2.2. Matéria de direito
O acórdão recorrido anulou a deliberou impugnada por entender que a mesma violou o principio da transparência, com a seguinte argumentação:
“(…) Importa que se recorde que o que acima se deixou exposto, constitui doutrina firme. Citam-se no aresto os Acs. do STA, de 21/6/94, in Ap. ao DR de 31.12.96, pag. 4999; ainda Acs. STA/Pleno, de 16/11/95, Ap. ao DR de 30/9/97, pag. 788; de 14/5/96, in AD n.º 419/1265; do Pleno de 19/12/97, Proc. N.º 28.280; do Pleno de 21/1/98, Proc. N.º 36.164; de 2/7/98, Proc. N.º 42.302, e ainda os do Pleno de 20.01.98, in Proc. Nº 36.164; também, o Ac do STA de 14.05.96, in AD nº 419/1265.
Mas, muitos outros se podem ver, citando-se entre apenas os seguintes os acórdãos: de 13-01-2005 (Rec. 0730/04), de 12-11-2003 (039386 PLENO), de 01-04-2003 (Rec.), de 24-9-96 (Rec. 36719), de 15-01-2002 (Rec.047615), de 30-3-93 (Rec. 28031), de 12-4-94 (Rec. 30968), de 24-9-96 (Rec. 36719) e de 2-4-98 (Rec. 41906) deste STA, e que pode resumir-se à asserção de que nos procedimentos concursais não devem modificar-se as regras do jogo, uma vez definido o quadro de um concurso e conhecidos que sejam (ou que possam sê-lo) os curricula dos seus oponentes, ou, como no caso, as suas classificações; regras essas que, por outro lado, terão que estar definidas antes da possibilidade de serem conhecidos aqueles curricula, ou, como no caso, as classificações obtidas pelos candidatos.
Ora, não se vê razão para que tais princípios não devam transpor-se para a situação em apreço, como irá ver-se.
Efectivamente, a salvaguarda do princípio da transparência concursal, que constitui uma garantia preventiva da imparcialidade, impõe que a Administração actue de forma a dar uma imagem de objectividade, isenção e equidistância dos interesses em presença, de molde a projectar para o exterior um sentimento de confiança, tudo de molde a que nenhuma dúvida possa subsistir relativamente à sua actuação A propósito, cf.

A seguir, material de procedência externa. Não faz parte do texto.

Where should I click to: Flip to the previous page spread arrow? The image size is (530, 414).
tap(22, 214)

Esteves de Oliveira e outros in Código do Procedimento Administrativo em anotação ao art.º 6.º
Ora, podendo considerar-se como legítima a aludida ponderação do Ministério Público, e devendo aceitar-se sem esforço como aplicável à situação em apreço a disciplina legal acima referida, decorrente, nomeadamente do citado artº 7º da Lei 13/2002, do ETAF (nº 3 do artº 61º), da citada Portª 386/2002, e bem assim do CPA, como decorre do nº 5 do seu artº 2º (e, portanto, como excluída, no geral, a aplicação do aludido regime do Dec. Lei 204/98 referente aos concursos na função pública), um evento sobreveio no procedimento em causa e que é repelido pelo que está implicado na observância devida ao princípio da imparcialidade que rege a actuação administrativa, plasmado no artº 6º do CPA, como decorrência do enunciado no artº 266ºda CRP.

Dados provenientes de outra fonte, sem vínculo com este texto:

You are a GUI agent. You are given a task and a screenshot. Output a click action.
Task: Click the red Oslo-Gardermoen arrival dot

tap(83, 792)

Foi ele que, só depois de “apreciadas as classificações propostas pelos correctores das provas, o júri” (cf. acta referida no ponto e da Mª de Fº), tenha decidido do modus faciendi sobre quem deveria considera-se como não apto.
Mas, assim sendo, o que essencialmente está em causa não é a circunstância de os candidatos poderem (ou não) ter sido eventualmente mais aplicados na aquisição dos sobreditos conhecimentos se aquela deliberação tivesse sido tomada anteriormente ao início do curso, ou o facto de o júri não ter deixado de acatar a especial regulação do concurso (que no entanto, realce-se, omitiu de todo qualquer prévio enunciado sobre os critérios que deveriam presidir à formulação do referido juízo negativo de não apto).
O punctum saliens reside sim no que antes se registou, ou seja, no respeito pelo dever imposto à Administração de que actue por forma a que nenhuma dúvida possa subsistir relativamente aos seus procedimentos, tudo de molde a dar a falada imagem de objectividade, isenção..., sem o que o princípio da transparência não poderia no caso ter funcionado como garantia preventiva da imparcialidade.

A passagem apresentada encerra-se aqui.